When I did this I made certain I did a direct rollover into a qualified account as I was instructed to do. I have not and should not have to pay State income tax since I used my exempt Kansas retirement funds for this.
My 1099 R for this annuity has the same amount in box 1 and box 2a. Box 2b has taxable amount not determined checked. There is a distribution code of 7 with IRA/SEP/Simple checked. There are no amounts in state distribution. (box 14) The state payers box (13) has their tax id number and there was state taxes taken out (box 12).

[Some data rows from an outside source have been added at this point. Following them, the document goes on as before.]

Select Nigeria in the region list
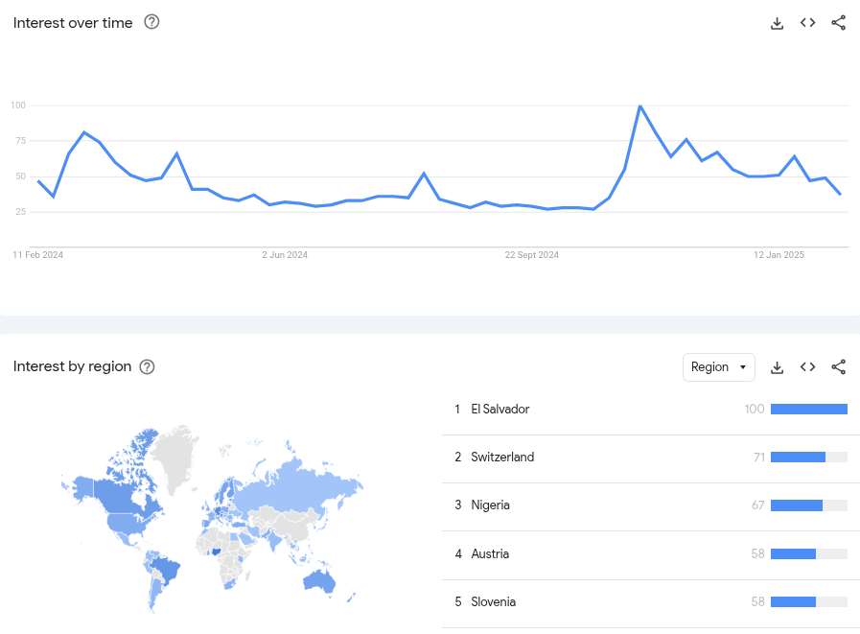 491,505
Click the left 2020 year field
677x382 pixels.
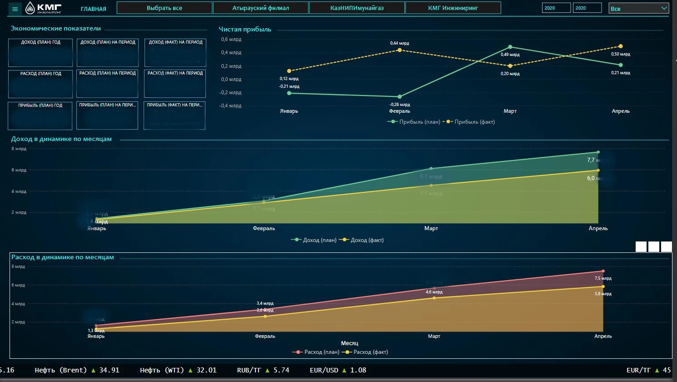coord(556,8)
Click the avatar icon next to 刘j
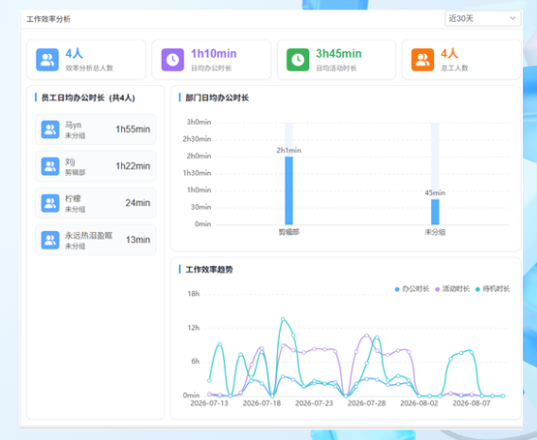The width and height of the screenshot is (537, 440). click(50, 167)
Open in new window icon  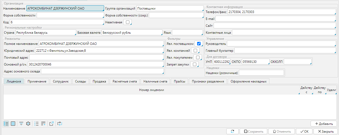(52, 124)
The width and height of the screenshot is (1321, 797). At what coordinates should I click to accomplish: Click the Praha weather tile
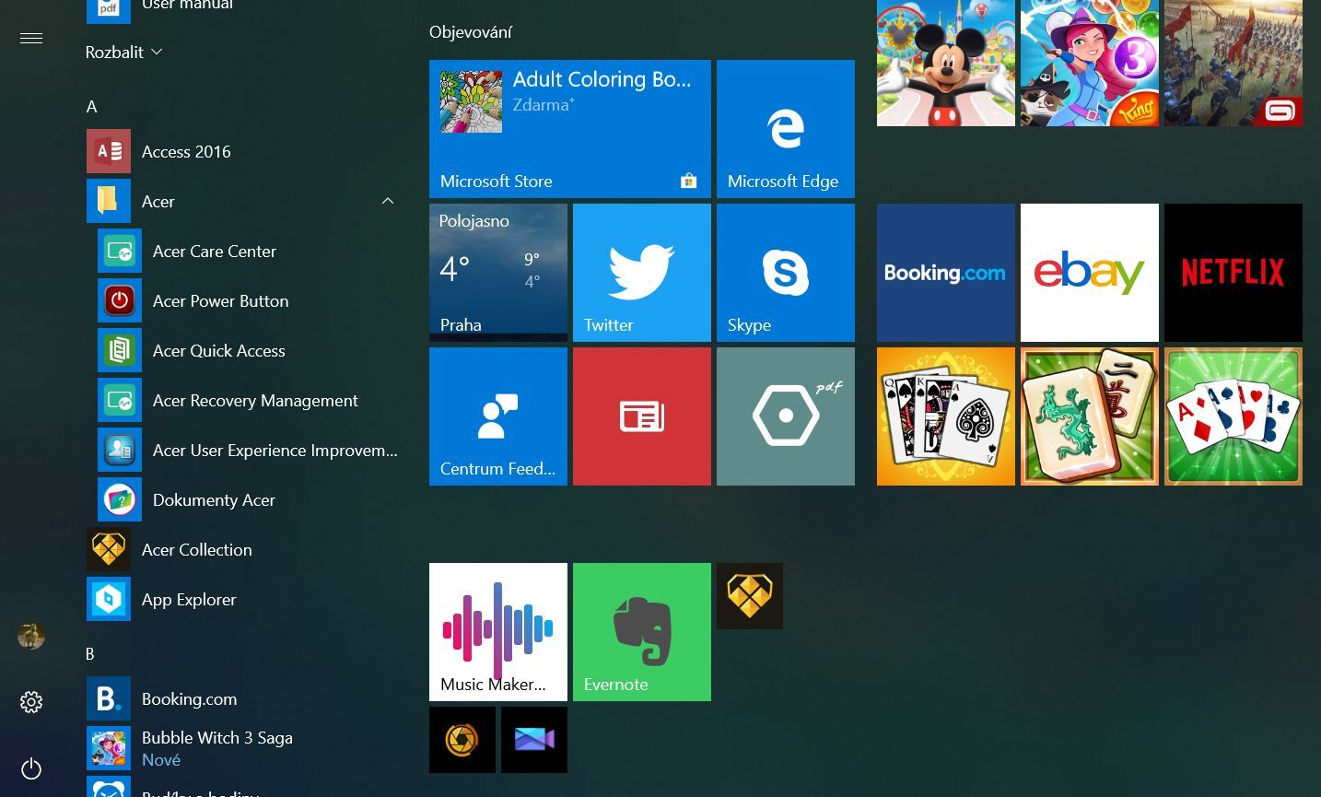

I did not do anything different in 2019 than I did in years before and have inputted my 1099r in the same way since. So far only 2019 is being questioned. My question is what is the best way to fix this or clarify this to the state? I do not understand why this issue would come up this many years later. Is this something the annuity could clarify with a different or additional distribution code on my 1099r? Would a letter of explanation be sufficient? Any advice about how to deal with this would be greatly appreciated.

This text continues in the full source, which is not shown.